Resenha: Radioativos
A história não costuma ser gentil com as mulheres, mesmo aquelas que deixaram um legado inquestionável. Marie Curie é uma delas. Sua vida também não foi tão gentil com uma mulher que perdeu o amor de sua vida, teve seu trabalho questionado, foi alvo da mídia e ainda precisou ver as consequências trágicas de um trabalho fantástico.
Radioativos nos conta parte dessa história e faz o que os quadrinhos fazem de melhor: com uma narrativa extremamente visual, nos suga para a vida de uma mulher que a história nunca permitiu que esquecêssemos. E nem deveríamos.
"Radioativos conta a história de Marie Curie, a física polonesa radicada na França famosa por seu trabalho com a radioatividade ― e a primeira pessoa a ganhar o Nobel duas vezes. O livro mostra sua infância, sua história de amor e colaboração científica com o marido Pierre, e a maneira como suas descobertas, que incluíam o rádio e o polônio, os envenenaram em câmera lenta.
Para as ilustrações, a autora usou um processo chamado impressão cianotipada, em que um desenho, através de um processo químico que envolve luz solar, se transforma numa espécie de negativo brilhante do original.
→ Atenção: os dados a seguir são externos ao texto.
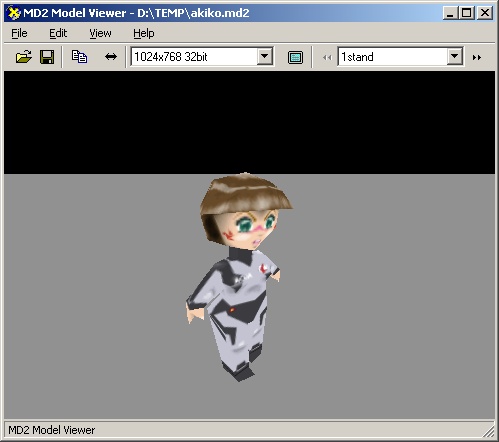The width and height of the screenshot is (499, 442).
Task: Open the Help menu
Action: point(144,33)
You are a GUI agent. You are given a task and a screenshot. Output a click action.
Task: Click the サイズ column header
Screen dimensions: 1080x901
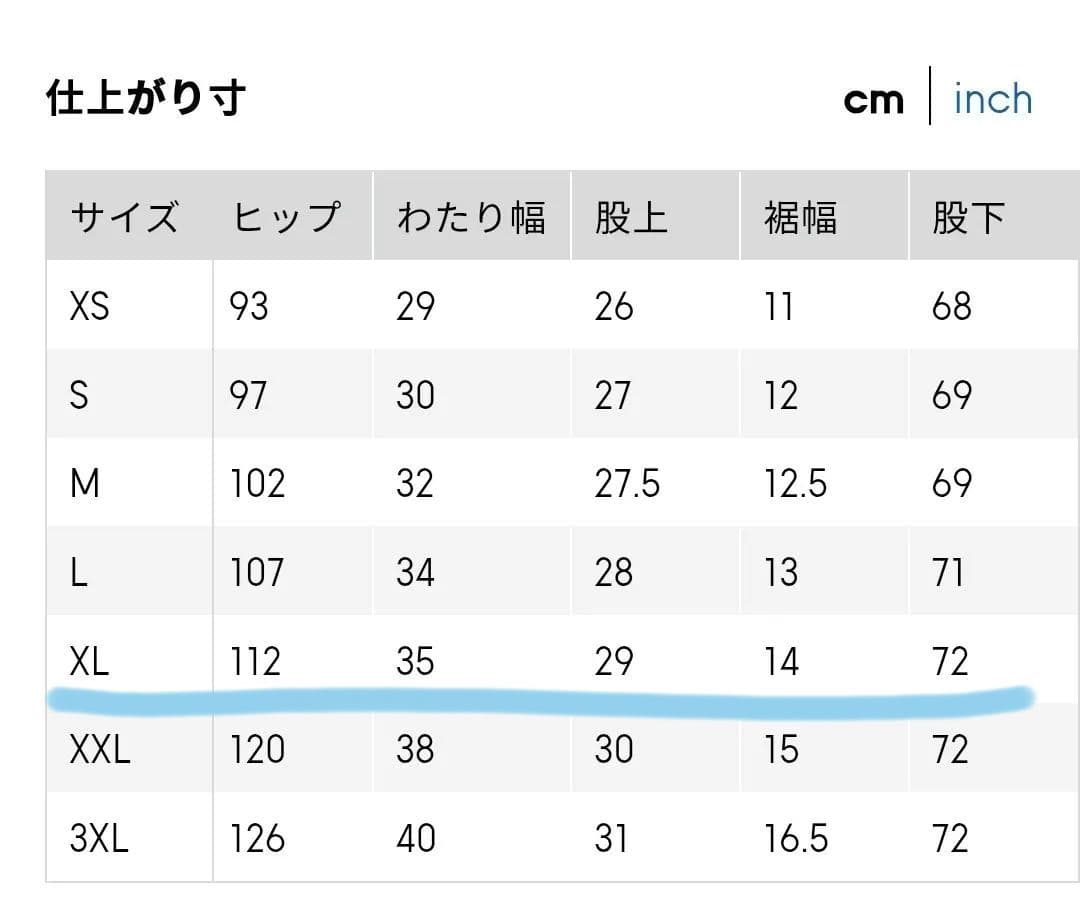point(124,217)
E a partir de entrevistas com cientistas, engenheiros, sobreviventes de bombas atômicas e a neta de Marie e Pierre Curie, Redniss recriou com fidelidade a atmosfera e os embates científicos da Paris fin de siècle. Com um texto extraordinário e ilustrações deslumbrantes, Radioativos é uma narrativa vibrante, uma história de amor cheia de emoção e, sobretudo, uma obra de arte perfeita."
Marie Curie segue como uma das mulheres mais importantes e notórias da história da ciência. Foi a primeira mulher na França a receber o título de doutora, a primeira pessoa a receber dois prêmios Nobel, a primeira mulher a ganhar o mesmo prêmio, foi a primeira mulher a se tornar professora na Universidade de Paris e a primeira mulher a ser sepultada por seus méritos no Panteão de Paris. Em relação à forma como ela é descrita dentro da relação com Perie, a autora diz: “ele encontrou uma mulher que não impediria suas ambições científicas, mas serviria como colaboradora, musa e guia.”
A história de amor de Marie e Pierre Curie se tornou quase tão conhecida quanto o legado que deixaram na ciência. Radioativos começa com as páginas em preto e branco, traços minimalistas e quase grosseiros, com linhas de texto ocupando grande parte das páginas para contar, separadamente, a história de Marie e Pierre Curie. À medida que as vidas dos dois se entrelaçam, as páginas ganham cores e são preenchidas às vezes mais por ilustrações e desenhos do que pelo próprio texto. As cores também contam uma história paralela em Radioativos e parecem realmente vibrar nas páginas do livro.
Dividido entre a narração em terceira pessoa e trechos de diários do casal, a história é conduzida de uma forma diferente e extremamente envolvente. É difícil tirar os olhos da página de Radioativos. O quadrinho é um verdadeiro deleite para o leitor.
O storytelling usado por Lauren Redniss é impecável. Se Leonardo da Vinci acreditava na unidade da natureza e que o micro espelha o macro e vice-versa, Radioativos faz uso de um pensamento semelhante para contar a história do casal. Enquanto a história do casal, com foco em Marie Curie é contada de forma cronológica, temos inserções da contribuição futura de seu trabalho - mesmo que não positiva -, como a influência de suas descobertas no desenvolvimento da bomba atômica por Oppenheimer, por exemplo.
Radioativos é um livro que, mais do que contar a história de um casal de célebres cientistas, fala sobre heranças, sejam elas boas ou ruins. Para falar sobre radioatividade e esse capítulo na história é preciso honrar a memória daqueles que foram lesados pelo uso indevido de uma descoberta científica que foi, também, usada como arma. Mesclando desenhos e fotografias, Radioativos fala, como nenhuma outra publicação até então, da descoberta do rádio e do polônio, da vida de dois seres humanos únicos, dos sobreviventes de bombas atômicas e da herança familiar deixada por Marie e Pierre Curie.
Um dos melhores quadrinhos do ano, Radioativos é uma verdadeira obra de arte que merece um destaque único.